§ **Exercise prompt**
Quote every line of the following material word for word, without changing anything.

Begin Data records

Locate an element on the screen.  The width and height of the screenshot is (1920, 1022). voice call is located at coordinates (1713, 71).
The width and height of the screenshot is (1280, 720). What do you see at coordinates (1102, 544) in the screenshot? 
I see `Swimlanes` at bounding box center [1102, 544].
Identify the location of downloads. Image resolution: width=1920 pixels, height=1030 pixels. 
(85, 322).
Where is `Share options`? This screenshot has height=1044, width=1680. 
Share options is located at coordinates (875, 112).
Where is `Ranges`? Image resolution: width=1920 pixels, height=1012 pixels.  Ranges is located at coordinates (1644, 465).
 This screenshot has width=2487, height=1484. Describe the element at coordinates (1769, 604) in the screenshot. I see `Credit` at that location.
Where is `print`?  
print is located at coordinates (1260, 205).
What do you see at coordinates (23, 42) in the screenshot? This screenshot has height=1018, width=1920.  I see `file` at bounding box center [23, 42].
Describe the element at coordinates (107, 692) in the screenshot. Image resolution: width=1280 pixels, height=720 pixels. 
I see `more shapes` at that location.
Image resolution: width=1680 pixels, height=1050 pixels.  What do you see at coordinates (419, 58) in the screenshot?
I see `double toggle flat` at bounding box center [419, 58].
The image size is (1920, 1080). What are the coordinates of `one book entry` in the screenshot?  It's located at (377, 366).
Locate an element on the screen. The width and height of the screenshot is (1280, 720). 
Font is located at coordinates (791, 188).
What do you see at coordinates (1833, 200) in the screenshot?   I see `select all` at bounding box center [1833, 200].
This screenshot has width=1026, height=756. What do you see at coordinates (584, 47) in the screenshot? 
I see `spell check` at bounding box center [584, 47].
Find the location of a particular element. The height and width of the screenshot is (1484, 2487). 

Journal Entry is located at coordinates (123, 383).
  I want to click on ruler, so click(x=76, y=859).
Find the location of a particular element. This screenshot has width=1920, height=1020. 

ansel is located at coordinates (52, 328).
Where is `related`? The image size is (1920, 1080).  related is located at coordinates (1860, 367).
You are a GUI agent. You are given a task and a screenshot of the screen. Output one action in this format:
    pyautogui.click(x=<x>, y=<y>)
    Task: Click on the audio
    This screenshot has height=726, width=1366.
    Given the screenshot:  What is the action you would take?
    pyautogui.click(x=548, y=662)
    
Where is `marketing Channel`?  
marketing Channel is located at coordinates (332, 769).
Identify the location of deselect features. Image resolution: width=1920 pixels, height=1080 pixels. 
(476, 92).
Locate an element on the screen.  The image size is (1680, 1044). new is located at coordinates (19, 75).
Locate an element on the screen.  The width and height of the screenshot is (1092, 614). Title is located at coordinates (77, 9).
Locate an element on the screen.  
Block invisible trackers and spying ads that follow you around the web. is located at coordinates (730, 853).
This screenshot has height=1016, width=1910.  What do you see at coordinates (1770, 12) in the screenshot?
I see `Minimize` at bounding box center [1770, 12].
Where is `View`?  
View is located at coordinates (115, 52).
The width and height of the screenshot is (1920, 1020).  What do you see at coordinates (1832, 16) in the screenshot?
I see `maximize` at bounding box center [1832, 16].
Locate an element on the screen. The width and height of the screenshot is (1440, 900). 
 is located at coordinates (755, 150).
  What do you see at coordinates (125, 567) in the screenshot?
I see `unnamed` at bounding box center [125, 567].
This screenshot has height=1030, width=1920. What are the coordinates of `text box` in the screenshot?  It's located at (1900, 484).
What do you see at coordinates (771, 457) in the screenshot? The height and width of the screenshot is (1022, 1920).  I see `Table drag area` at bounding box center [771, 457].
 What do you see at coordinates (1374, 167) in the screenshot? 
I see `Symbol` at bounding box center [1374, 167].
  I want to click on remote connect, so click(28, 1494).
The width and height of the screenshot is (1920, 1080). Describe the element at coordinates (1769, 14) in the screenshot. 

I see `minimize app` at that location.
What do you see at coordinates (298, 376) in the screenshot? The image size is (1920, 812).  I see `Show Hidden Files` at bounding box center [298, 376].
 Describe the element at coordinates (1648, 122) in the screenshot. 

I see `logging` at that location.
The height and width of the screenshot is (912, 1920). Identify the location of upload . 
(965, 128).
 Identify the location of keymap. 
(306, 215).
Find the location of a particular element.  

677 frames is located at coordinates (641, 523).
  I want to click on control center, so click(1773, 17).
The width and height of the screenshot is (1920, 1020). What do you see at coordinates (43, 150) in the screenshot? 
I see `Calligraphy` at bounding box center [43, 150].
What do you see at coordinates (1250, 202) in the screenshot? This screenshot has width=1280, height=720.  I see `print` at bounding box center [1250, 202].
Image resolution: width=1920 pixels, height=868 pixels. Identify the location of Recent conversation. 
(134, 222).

End Data records

§ **The reply**
Locate an element on the screen.  The width and height of the screenshot is (1920, 1022). voice call is located at coordinates (1713, 71).
The width and height of the screenshot is (1280, 720). What do you see at coordinates (1102, 544) in the screenshot? 
I see `Swimlanes` at bounding box center [1102, 544].
Identify the location of downloads. Image resolution: width=1920 pixels, height=1030 pixels. 
(85, 322).
Where is `Share options`? This screenshot has height=1044, width=1680. 
Share options is located at coordinates (875, 112).
Where is `Ranges`? Image resolution: width=1920 pixels, height=1012 pixels.  Ranges is located at coordinates (1644, 465).
 This screenshot has width=2487, height=1484. Describe the element at coordinates (1769, 604) in the screenshot. I see `Credit` at that location.
Where is `print`?  
print is located at coordinates (1260, 205).
What do you see at coordinates (23, 42) in the screenshot? This screenshot has height=1018, width=1920.  I see `file` at bounding box center [23, 42].
Describe the element at coordinates (107, 692) in the screenshot. Image resolution: width=1280 pixels, height=720 pixels. 
I see `more shapes` at that location.
Image resolution: width=1680 pixels, height=1050 pixels.  What do you see at coordinates (419, 58) in the screenshot?
I see `double toggle flat` at bounding box center [419, 58].
The image size is (1920, 1080). What are the coordinates of `one book entry` in the screenshot?  It's located at (377, 366).
Locate an element on the screen. The width and height of the screenshot is (1280, 720). 
Font is located at coordinates (791, 188).
What do you see at coordinates (1833, 200) in the screenshot?   I see `select all` at bounding box center [1833, 200].
This screenshot has width=1026, height=756. What do you see at coordinates (584, 47) in the screenshot? 
I see `spell check` at bounding box center [584, 47].
Find the location of a particular element. The height and width of the screenshot is (1484, 2487). 

Journal Entry is located at coordinates (123, 383).
  I want to click on ruler, so click(x=76, y=859).
Find the location of a particular element. This screenshot has width=1920, height=1020. 

ansel is located at coordinates (52, 328).
Where is `related`? The image size is (1920, 1080).  related is located at coordinates (1860, 367).
You are a GUI agent. You are given a task and a screenshot of the screen. Output one action in this format:
    pyautogui.click(x=<x>, y=<y>)
    Task: Click on the audio
    This screenshot has height=726, width=1366.
    Given the screenshot:  What is the action you would take?
    pyautogui.click(x=548, y=662)
    
Where is `marketing Channel`?  
marketing Channel is located at coordinates (332, 769).
Identify the location of deselect features. Image resolution: width=1920 pixels, height=1080 pixels. 
(476, 92).
Locate an element on the screen.  The image size is (1680, 1044). new is located at coordinates (19, 75).
Locate an element on the screen.  The width and height of the screenshot is (1092, 614). Title is located at coordinates (77, 9).
Locate an element on the screen.  
Block invisible trackers and spying ads that follow you around the web. is located at coordinates (730, 853).
This screenshot has height=1016, width=1910.  What do you see at coordinates (1770, 12) in the screenshot?
I see `Minimize` at bounding box center [1770, 12].
Where is `View`?  
View is located at coordinates (115, 52).
The width and height of the screenshot is (1920, 1020).  What do you see at coordinates (1832, 16) in the screenshot?
I see `maximize` at bounding box center [1832, 16].
Locate an element on the screen. The width and height of the screenshot is (1440, 900). 
 is located at coordinates (755, 150).
  What do you see at coordinates (125, 567) in the screenshot?
I see `unnamed` at bounding box center [125, 567].
This screenshot has height=1030, width=1920. What are the coordinates of `text box` in the screenshot?  It's located at (1900, 484).
What do you see at coordinates (771, 457) in the screenshot? The height and width of the screenshot is (1022, 1920).  I see `Table drag area` at bounding box center [771, 457].
 What do you see at coordinates (1374, 167) in the screenshot? 
I see `Symbol` at bounding box center [1374, 167].
  I want to click on remote connect, so click(28, 1494).
The width and height of the screenshot is (1920, 1080). Describe the element at coordinates (1769, 14) in the screenshot. 

I see `minimize app` at that location.
What do you see at coordinates (298, 376) in the screenshot? The image size is (1920, 812).  I see `Show Hidden Files` at bounding box center [298, 376].
 Describe the element at coordinates (1648, 122) in the screenshot. 

I see `logging` at that location.
The height and width of the screenshot is (912, 1920). Identify the location of upload . 
(965, 128).
 Identify the location of keymap. 
(306, 215).
Find the location of a particular element.  

677 frames is located at coordinates (641, 523).
  I want to click on control center, so click(1773, 17).
The width and height of the screenshot is (1920, 1020). What do you see at coordinates (43, 150) in the screenshot? 
I see `Calligraphy` at bounding box center [43, 150].
What do you see at coordinates (1250, 202) in the screenshot? This screenshot has width=1280, height=720.  I see `print` at bounding box center [1250, 202].
Image resolution: width=1920 pixels, height=868 pixels. Identify the location of Recent conversation. 
(134, 222).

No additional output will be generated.